Джонсон был решительно настроен на то, чтобы не принимать рискованных решений, и это по-прежнему настолько его беспокоило, что он принес извинения Кремлю за непредумышленную бомбежку советского торгового судна, стоявшего в одном из портов Северного Вьетнама. Но он не мог и прекратить или приостановить бомбардировки, что способствовало бы достижению мира, поскольку военные советники уверяли президента, что это единственный способ поставить Север на колени. После выступления Стенниса президент ощутил необходимость провести пресс-конференцию с целью опровергнуть наличие конфликта внутри правительства и заявить о поддержке плана бомбардировок, но не отказался от своего права выбирать цели. В отличие от большинства военных, председатель Объединенного комитета начальников штабов генерал Уилер впоследствии стал постоянным членом той группы, которая принимала решения во время ленча по вторникам, и, несмотря на возражения Макнамары, область нанесения бомбовых ударов постепенно распространялась дальше на север, а именно к Хайфону.

Выступления Макнамары способствовали дальнейшему расколу внутри администрации Джонсона.
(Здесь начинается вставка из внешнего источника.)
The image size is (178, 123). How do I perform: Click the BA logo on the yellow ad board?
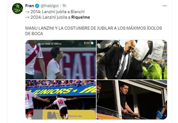pos(52,115)
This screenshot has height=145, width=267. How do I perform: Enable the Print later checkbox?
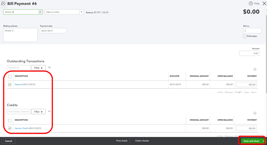245,36
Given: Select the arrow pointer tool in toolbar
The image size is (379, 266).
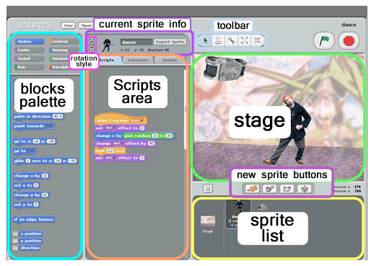Looking at the screenshot, I should coord(206,40).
До этого являясь самой надежной опорой президента и самым практичным членом команды, доставшейся ему в наследство от Кеннеди, Макнамара, который был «главным менеджером» войны, потерял веру в необходимость ее ведения и с тех пор утратил былое влияние на президента. Когда на одном из совещаний кабинета министров он сказал, что бомбардировки не только не препятствуют проникновению коммунистических сил, но и «уничтожают инфраструктуру сельских районов Юга, тем самым наживая нам врагов», коллеги молча уставились на него, и это молчание не сулило ему ничего хорошего. Антивоенная общественность ожидала хоть каких-то решений, надеясь, что министр откажется от поддержки дальнейшего ведения войны, но ничего подобного не последовало. Преданный той игре, которую затеяло правительство, Макнамара, подобно рейх-канцлеру Германии Бетману-Гольвегу в 1917 году, продолжал оставаться в Пентагоне главным выразителем стратегии, которую он считал бесполезной и неправильной. Все понимали, что поступить иначе значит показать свое неверие и тем самым оказать услугу врагу. Но открытым остается следующий вопрос: в чем состоит долг – в том, чтобы оставаться лояльным, или в том, чтобы говорить правду? Заняв промежуточную позицию, Макнамара не смог долго усидеть на своем месте. Через три месяца после слушаний Стенниса Джонсон, без каких-либо предварительных консультаций с Макнамарой, объявил, что назначает его президентом Всемирного банка. Во время ухода из правительства бывший министр обороны вел себя весьма осмотрительно и благоразумно.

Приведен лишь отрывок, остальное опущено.